As a major cause of morbidity and mortality, clinical liver disease (CLD) has become a severely increasing global burden due to its occupancy of health resources for patient treatment. Many pharmacological approaches (such as targeted therapy) or surgical techniques (such as live transplantation and associating liver partition and portal vein ligation for staged hepatectomy [ALPPS]) may help to improve the prognosis of patients with CLD. However, the underlying pathological mechanism of disease and the rationality of these therapies have yet to be revealed. A comprehensive understanding of the mechanisms of the occurrence and development of CLD and the relevant therapeutic approaches will support efforts for better prevention and therapy from the perspective of precision medicine.

Omics technologies provide valid approaches to reveal the potential mechanism of CLD through studies of whole genome, transcriptome, proteome, metabolome and microbiome profiles. As these technologies have advanced, omics testing is now widely affordable and has therefore become a preferred option for the investigation of potential targets and pathways involved in the pathogenesis of diseases. Improved algorithms guarantee data integration of multi omics data, and such integrated omics analyses provide more reliable data to guide further validation studies in vitro and in vivo. Multi-omics data also facilitate better prediction of the therapeutic effects of drugs and other interventions in CLD.
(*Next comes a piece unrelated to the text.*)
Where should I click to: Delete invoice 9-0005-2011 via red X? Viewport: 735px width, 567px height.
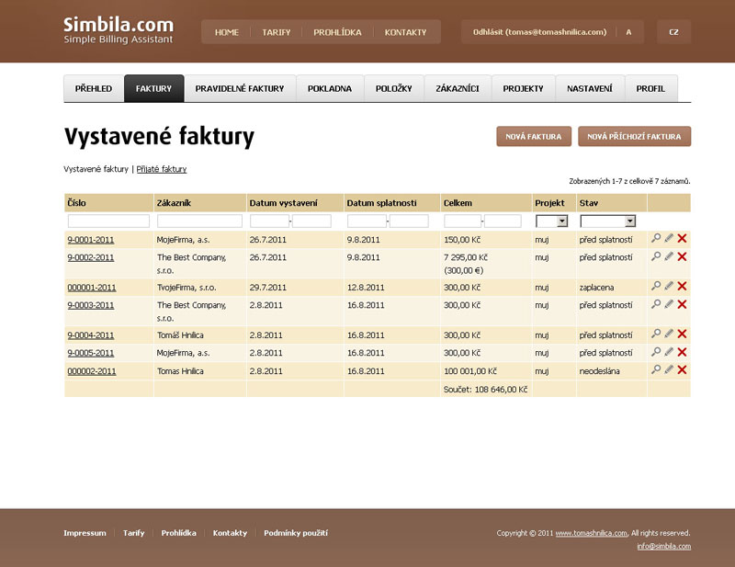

Therefore, we invite Original Articles, Reviews and Mini Reviews focusing on novel or the most-updated information on CLDs and relevant therapies based on via multi-omics approaches. The studies can be performed in human patients, in animal models, or in cell lines with the goal of characterizing the specific mechanisms underlying the pathogenesis, diagnosis, or treatment responses of CLDs, including chronic hepatitis, liver cirrhosis, and hepatocellular carcinoma (HCC) via combinative approaches involving transcriptomics, proteomics, metabolomics, radiomics, etc. Multi-omics studies on key issues in liver transplantation (e.g., marginal grafts, ABO-mismatch, early allograft dysfunction and recurrence of primary liver disease) or other surgical techniques are especially welcome.

Research Topics
A. Multi-omics integrative analysis of issues related to the clinical application of marginal (macro-steatosis, aging, ABO-mismatched) grafts used for liver transplantation;
B. Genetics of non-alcoholic fatty liver disease and investigation of potential therapeutic intervention targets;
C. Potential mechanistic study on chronic liver diseases (e.g., CHC, CHB) based on integrative multi-omics research;
D. Application of omics data in selection of recipients for liver transplantation (comparison of Hangzhou/Milan/UCSF criteria for recipient selection for liver transplantation);
E. Mechanistic studies on innate and adaptive immunity in sterile inflammation during liver injury (e.g., liver transplantation and hepatic ischemia-reperfusion injury);
F. Cellular communication mechanisms (e.g., exosomes and metabolites) between nonparenchymal cells and parenchymal cells during tumorigenesis and development in liver cancers;
G. Metabolic reprogramming of tumor cells (such as amino acids and fatty acids) and induction of liver disease progression (including MAFLD, cirrhosis, and liver cancer); and
H. Interactive regulation of multiple tumor metabolism and signal transduction pathways in liver cancers.